Lysandre sorriu, beijando sua testa com cuidado.

― Uau é bom ou ruim?

― Uau é maravilhoso. Divino.

― Mais uma dose de uau cairia bem, não concorda?

Emma gargalhou, assentindo com a cabeça e um sorriso ladino. Lysandre deu de ombros, se deixando ser puxado pelo sobretudo. Com mais segurança do que da primeira tentativa, ele a abraçou pela cintura e optou por deixar o chá de lado... ao menos por um pouco de tempo.

───── ⋆⋅☆⋅⋆ ─────

Eram 15h45. Como todas as quartas-feiras, Lysandre passou um chá de erva-doce, serviu-se de uma generosa xícara, bem como a garota que o acompanhava no balcão da cozinha. Seus cabelos soltos e volumosos caíam sobre as páginas de um livro ⎼ apesar de ele já ter desistido de tentar acompanhá-la na cronologia.

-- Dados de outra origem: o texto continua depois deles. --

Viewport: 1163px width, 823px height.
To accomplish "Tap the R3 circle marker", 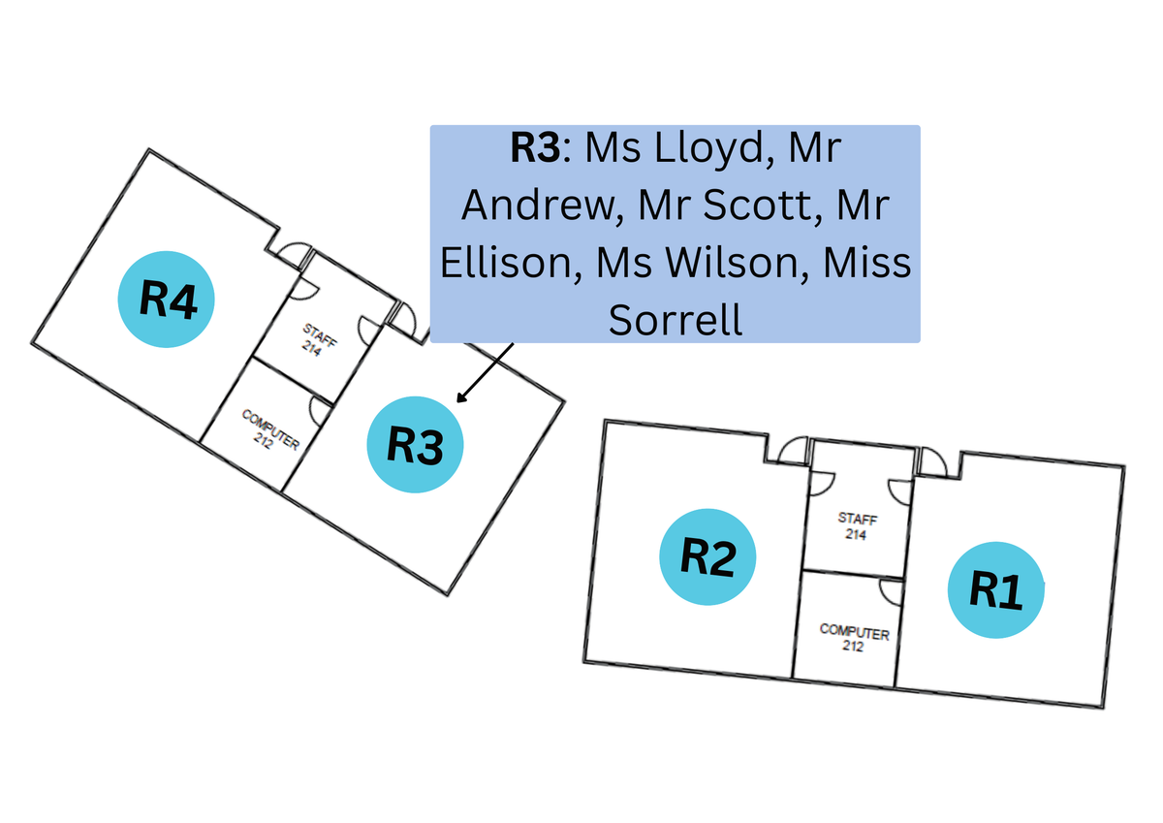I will point(416,445).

Ao ser servida, ela ergueu a cabeça e sorriu amavelmente, fazendo-o ainda mais quando Lysandre presenteou-a com um beijo rápido.

― Nossa, já 'tá na hora?

Lysandre assentiu com a cabeça, ao passo que ela fechou o livro e se levantou, aproveitando para retribuir o beijo. Foi a vez de Lysandre sorrir em deleite, abraçando-a pela cintura. A campainha recém-instalada fez-se ouvir ao longo de todo o casarão, provocando um suspiro entre os dois. Apartaram-se, se espreguiçando com preguiça.

― Vou lá para cima para não te atrapalhar, ok? Dê um oi a ela por mim, por favor.

― Nenhuma possibilidade de você ir alimentar as galinhas enquanto isso...?

― Depois que eu terminar esse capítulo.

Lysandre ergueu uma sobrancelha.

― Você sempre diz isso, e nunca é um capítulo só.

― É que eu amo alimentar as galinhas junto com você, querido.

― Eu não sei, o jeito que ela mente é diferente... ― devaneou ele para o vazio, provocando um revirar de olhos de brincadeira na garota. ― Vou deixar essa passar. Boa leitura.

― Boa conversa, Lys.

Sorrindo, ela recolheu o livro e a xícara de chá, partindo para o andar de cima. Quanto a Lysandre, não pode deixar de observá-la enquanto partia. Um sorriso escapou de seus lábios vendo a concentração de Emma para não derrubar o líquido na escada, porém recordou-se de que a dra. Martin esperava na porta. Portanto, apressou o passo e abriu a porta um tanto quanto abruptamente.

― Ah, mas eu gostei dessa campainha! ― dra. Martin elogiou, endireitando a postura. ― Sugestão de alguém em particular?

Abrindo a porta para que ela entrasse, Lysandre comentou:

― Sou uma anêmona em questão de ideias criativas, dra. Martin. Me recuso a levar os créditos pela campainha.

― Emma é uma mulher esperta.

― E preguiçosa ― riu ele, buscando o bule de chá na cozinha. Apesar de saber que a dra. Martin não o consumia, sentia-se melhor em companhia de um acréscimo natural. Era uma rotina da qual o agradava, agora. ― Ela lhe mandou um oi.

Dra. Martin sorriu, concordando com a cabeça. Ambos se sentaram no sofá, ajeitando-se com a xícara e o bloco de notas, respectivamente.

― Como vamos essa semana? E como se sente hoje?

― Foi uma boa semana... e me sinto muito bem, obrigado.

― Mesmo? E como está lidando com a retomada de suas memórias?

Após um longo suspiro, Lysandre sorriu para a terapeuta, recostando-se no sofá com tranquilidade surpreendente.

― Ainda preenchendo algumas lacunas. Mas descobri que é mais fácil dividir a carga nesse sentido do que tentar levá-la sozinho.

Ela assentiu, anotando as novas informações.

Lysandre poderia dizer que tudo estava mudado desde que o pai falecera, porém ao contrário do que imaginava, tudo parecia encaixar em novos eixos que jamais imaginaria ter algum dia.

Viver um dia de cada vez, e é suficiente por ora.